I have sent the past 7 years of fbars and they got acknowledged by email in 2 days

Now i got all my income tax prepared from 2013 to 2016 and ready to mail them all together i own nothing and wont get a refund and i cant use a software to file cause i have to write nra for my wife on 1040. 

Now after i go mail them. Whats next. How do i know that the irs got my income tax return how to inow if they accept them or process them. Im confused as most website referring to check your refund link while i wont get any refund. 

I just need to send these make sure they are processed and accepted and have peace in mind. 

Any help??!


Sent from my iPhone using Tapatalk


----------



## Bevdeforges (Nov 16, 2007)

Actually, you can use the software to prepare your forms - you just need to be able to print the resulting forms from the software site. What you print off you can mail in, no problem. (Some tax software won't let you print the forms until after you have e-filed. And at least one tax prep site I tried to use won't let you print the forms for free - you have to pay to print.)

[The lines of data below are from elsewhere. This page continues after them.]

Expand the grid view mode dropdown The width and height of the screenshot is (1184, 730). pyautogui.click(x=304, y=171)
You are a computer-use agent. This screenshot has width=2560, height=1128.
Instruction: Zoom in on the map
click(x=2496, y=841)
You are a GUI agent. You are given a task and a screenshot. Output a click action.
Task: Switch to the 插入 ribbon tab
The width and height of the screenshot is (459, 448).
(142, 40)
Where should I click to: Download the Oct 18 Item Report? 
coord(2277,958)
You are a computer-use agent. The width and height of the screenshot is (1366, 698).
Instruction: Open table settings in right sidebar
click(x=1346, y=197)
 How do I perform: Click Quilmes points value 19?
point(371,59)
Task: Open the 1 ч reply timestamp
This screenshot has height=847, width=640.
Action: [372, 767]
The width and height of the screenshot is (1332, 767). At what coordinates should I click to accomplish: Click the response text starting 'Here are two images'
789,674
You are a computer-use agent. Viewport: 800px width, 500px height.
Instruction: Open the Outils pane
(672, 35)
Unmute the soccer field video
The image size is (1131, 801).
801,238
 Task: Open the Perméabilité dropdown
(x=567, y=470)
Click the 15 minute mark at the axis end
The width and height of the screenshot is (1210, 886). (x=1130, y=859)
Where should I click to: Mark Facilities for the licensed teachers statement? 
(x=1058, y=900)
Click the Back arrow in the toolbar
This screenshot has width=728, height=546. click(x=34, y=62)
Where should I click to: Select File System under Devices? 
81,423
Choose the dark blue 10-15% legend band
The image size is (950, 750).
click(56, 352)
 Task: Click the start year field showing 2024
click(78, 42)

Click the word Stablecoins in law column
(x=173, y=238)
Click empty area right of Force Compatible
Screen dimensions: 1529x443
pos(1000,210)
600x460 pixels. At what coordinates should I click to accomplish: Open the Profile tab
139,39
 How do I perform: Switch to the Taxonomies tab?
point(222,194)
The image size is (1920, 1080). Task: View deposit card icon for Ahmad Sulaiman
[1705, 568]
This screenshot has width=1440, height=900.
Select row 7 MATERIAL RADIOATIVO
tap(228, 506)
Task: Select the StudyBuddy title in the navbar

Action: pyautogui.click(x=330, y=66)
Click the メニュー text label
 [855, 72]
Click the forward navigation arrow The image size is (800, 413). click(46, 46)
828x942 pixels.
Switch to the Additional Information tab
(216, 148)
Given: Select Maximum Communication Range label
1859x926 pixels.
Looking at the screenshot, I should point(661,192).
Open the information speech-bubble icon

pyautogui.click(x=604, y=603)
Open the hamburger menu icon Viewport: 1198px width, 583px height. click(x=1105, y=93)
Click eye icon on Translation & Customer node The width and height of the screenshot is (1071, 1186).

Try this for confirming that your returns have been processed: https://www.irs.gov/individuals/get-transcript

I'm told it can take "a few" weeks after you file for the transcript to become available. 
Cheers,
Bev


----------



## Moulard (Feb 3, 2017)

Setting aside the total of 2 (maybe 3 - I cant recall exactly) returns that I have ever submitted from within the US, In the 25+ years I have been filing returns from overseas via the mail, I have gotten an acknowledgement of receipt exactly zero times on my initial filing.

Because I didn't read the instructions carefully enough, at some point during that period I submitted three amended returns in a single envelope. (they instruct you to submit them separately). Of the three amended returns , I only received two acknowledgements even though to have received two, they must have gotten the third.

While I destroy all receipts and other supporting materials once past the statute of limitations has passed, my printed copy of the original returns with ink signatures is the only prima facie evidence I have that I have complied with my obligations.

In short, don't expect any response. If you need proof, get a transcript. If you need plausible deniability, print it out, sign it and file it away.


----------